Tim, Maggie (our lovely new English friend) and I walk down the street between our school and our apartments. We walk towards Maggie’s apartment, following the scraps of red paper from the firecrackers and the bright raspberry colored powder on the road.  Across the street from Maggie’s apartment is a complex of apartments. We can see a tent like structure.  We enter the gate and walk behind the fence. We ask if we can enter the makeshift temple. The men are welcoming. We slip off our shoes and enter. Inside is a large Ganesh.  Around him are offering of fruit—coconut, apples, and bananas.  In the front of the large Ganesh is another Ganesh, much smaller, but decked with a necklace of marigolds. In the front of the stage is an unpeeled banana with many sticks of incense stuck in the banana. After we view the Ganesh, we cause a rush of photography lusting kids once Maggie starts taking pictures. Kids call out “Here I am!” and “ ‘Ello auntie” 

Children love to have their photos taken.

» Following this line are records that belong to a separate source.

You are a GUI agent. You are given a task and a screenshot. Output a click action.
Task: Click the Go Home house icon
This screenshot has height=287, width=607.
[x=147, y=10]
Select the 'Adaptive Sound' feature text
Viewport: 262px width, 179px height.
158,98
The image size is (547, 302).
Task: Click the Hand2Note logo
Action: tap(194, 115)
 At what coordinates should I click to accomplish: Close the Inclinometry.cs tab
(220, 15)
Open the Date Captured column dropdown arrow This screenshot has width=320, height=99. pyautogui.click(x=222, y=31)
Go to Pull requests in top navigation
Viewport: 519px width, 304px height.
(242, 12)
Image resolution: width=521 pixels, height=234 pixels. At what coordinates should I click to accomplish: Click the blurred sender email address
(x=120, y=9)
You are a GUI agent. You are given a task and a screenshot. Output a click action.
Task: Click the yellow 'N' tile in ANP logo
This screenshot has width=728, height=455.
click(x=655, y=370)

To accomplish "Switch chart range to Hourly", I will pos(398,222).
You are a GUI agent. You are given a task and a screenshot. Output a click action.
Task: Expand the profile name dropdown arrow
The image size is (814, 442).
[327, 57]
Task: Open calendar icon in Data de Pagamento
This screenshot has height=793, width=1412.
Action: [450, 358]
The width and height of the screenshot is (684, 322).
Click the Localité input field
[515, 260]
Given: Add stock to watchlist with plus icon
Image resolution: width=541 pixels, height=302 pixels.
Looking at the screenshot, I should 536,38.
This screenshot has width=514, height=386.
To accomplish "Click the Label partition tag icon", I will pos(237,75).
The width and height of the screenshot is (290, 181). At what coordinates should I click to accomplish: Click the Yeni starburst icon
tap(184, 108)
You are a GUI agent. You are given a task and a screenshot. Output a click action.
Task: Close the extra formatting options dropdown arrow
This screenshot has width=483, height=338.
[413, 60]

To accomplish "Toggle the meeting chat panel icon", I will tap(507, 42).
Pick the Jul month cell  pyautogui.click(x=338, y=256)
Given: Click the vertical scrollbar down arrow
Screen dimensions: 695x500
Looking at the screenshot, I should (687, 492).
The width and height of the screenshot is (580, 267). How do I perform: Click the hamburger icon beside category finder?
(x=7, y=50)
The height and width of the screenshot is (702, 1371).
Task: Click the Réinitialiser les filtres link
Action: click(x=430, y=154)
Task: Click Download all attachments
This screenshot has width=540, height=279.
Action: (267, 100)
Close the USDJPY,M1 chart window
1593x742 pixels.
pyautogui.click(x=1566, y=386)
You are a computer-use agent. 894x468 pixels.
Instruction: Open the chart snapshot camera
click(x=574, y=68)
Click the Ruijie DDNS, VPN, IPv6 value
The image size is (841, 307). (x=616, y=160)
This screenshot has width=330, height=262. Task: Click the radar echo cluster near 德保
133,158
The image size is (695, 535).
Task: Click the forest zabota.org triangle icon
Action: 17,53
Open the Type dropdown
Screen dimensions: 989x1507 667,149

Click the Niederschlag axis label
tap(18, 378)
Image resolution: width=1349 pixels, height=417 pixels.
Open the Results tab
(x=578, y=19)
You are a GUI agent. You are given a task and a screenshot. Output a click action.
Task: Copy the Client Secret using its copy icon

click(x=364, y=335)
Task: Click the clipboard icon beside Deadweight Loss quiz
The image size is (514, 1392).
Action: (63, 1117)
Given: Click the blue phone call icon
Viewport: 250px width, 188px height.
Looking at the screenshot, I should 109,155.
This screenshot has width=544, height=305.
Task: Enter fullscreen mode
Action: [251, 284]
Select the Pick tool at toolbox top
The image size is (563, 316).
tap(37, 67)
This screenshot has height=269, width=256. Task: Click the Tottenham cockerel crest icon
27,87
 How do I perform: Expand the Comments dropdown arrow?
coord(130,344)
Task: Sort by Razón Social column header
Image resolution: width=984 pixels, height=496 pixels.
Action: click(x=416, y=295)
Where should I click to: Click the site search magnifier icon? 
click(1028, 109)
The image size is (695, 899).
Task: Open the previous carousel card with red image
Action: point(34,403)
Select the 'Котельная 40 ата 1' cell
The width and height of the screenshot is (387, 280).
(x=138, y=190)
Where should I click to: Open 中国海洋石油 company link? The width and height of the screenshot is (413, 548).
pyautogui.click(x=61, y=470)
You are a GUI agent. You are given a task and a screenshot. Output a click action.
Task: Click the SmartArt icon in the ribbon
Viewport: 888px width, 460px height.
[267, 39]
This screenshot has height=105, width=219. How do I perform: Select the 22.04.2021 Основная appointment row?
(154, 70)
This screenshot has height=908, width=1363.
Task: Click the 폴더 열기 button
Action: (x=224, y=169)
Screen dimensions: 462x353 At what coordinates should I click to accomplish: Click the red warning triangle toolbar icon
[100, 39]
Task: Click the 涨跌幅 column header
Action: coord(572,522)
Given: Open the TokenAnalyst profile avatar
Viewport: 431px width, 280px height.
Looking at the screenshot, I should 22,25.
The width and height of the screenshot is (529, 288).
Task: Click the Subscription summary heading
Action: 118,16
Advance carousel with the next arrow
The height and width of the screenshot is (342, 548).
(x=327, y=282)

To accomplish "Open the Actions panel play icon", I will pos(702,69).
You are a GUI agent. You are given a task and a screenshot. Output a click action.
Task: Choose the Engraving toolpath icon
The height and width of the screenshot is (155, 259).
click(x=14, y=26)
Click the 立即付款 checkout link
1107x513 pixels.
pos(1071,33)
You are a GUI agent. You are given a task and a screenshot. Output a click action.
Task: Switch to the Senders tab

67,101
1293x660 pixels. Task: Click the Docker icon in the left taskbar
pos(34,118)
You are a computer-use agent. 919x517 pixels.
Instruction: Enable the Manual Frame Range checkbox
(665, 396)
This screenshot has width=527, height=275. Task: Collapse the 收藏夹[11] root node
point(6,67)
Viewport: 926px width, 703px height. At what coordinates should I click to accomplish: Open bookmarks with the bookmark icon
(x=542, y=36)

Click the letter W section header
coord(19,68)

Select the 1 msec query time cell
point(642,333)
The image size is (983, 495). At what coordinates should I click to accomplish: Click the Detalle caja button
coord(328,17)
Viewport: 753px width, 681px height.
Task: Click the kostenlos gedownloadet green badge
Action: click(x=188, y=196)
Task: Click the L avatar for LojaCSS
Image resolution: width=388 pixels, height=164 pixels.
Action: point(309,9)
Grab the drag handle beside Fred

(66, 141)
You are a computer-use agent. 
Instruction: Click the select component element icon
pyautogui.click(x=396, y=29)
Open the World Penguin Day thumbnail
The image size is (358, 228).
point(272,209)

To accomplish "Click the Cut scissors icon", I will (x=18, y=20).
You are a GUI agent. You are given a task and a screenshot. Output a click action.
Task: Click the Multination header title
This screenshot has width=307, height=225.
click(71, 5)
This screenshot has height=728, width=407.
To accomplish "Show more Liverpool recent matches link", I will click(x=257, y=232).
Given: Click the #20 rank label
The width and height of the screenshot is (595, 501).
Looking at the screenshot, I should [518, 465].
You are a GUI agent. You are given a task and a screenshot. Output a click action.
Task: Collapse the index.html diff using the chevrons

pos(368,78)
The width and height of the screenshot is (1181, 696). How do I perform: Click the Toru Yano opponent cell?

We continue down the road, turn into another neighborhood.

A quieter neighborhood.
  

We hear loud, but happy, music blaring from speakers.  We are drawn down the side street.  The Ganesh worship is lit up with orange lights. Small children sit on red plastic chairs.We are drawn to this make shift alter because of its simplicity. We take off our shoes and enter.  We see a Ganesh that has offering of fruit, coconut.  An unpeeled banana is lying on its side skewered with incense sticks. The sticks send fragrant smoke up to the heavens. We stand admiring the Ganesh when a man, standing quietly at the side, approaches us. His kindness draws us toward the alter. He has a small brass dish that contains a bright orange powder.  He says some words that I am sure are a prayer.  He touches the powder with his little finger and places a dot on our foreheads. Another person begins to wrap Tim’s wrist with red, green, and white thread as the man murmurs a prayer.  I am sure that it is a blessing. The string is cut and I experience the same ritual.
The man then reaches over to Geneshe’s alter, takes two sweets in his hand.  He offers one to Tim and one to me. Instinctively, I hold out both of my hands. My hands are together, palms up, ready to receive the gift. The man places the sweet candy in my hands. A gift. A request to Ganesh that he brings sweetness to my life. Tim eats the candy. I am jolted back to my western mind.  Is this candy safe to eat?  Will I get sick? What germs might this candy contain? I slip the wish for happiness in my pocket. Later, walking home, my fingers find this little wish for happiness in my pocket.  Will I take a leap of faith?  Will I eat the candy handed to me? I toss the candy on the road towards the curb. I am not ready to take that leap of faith.  I am drawn to new beginnings, I am drawn to kindness and blessings, I was not ready for that leap of faith.


Saturday, October 6, 2012

Ganesh Chaturthi Observations #2

As part of the Ganesh Chaturthi celebrations here in Mumbai, in addition to the family and group Ganapati figures that people bring to their houses and offices for a few days before the immersion ceremonies, there are competitions to see which group can create the best Ganapati Mandel decoration.  We had the opportunity to go down to an area with the city of Mumbai, where there were a number of them set up for people to walk around and view. Most were very elaborate and complicated works, sponsored by some group or company competing for prizes.  Here's some Pics:
A Large Ganesha with folks lined up to walk by.

Up close - pretty impressive size.

This one was made completely from dice and other game pieces.

Lots of variety - there was even a "Bollywood" one with "six-pack" abs from his workout.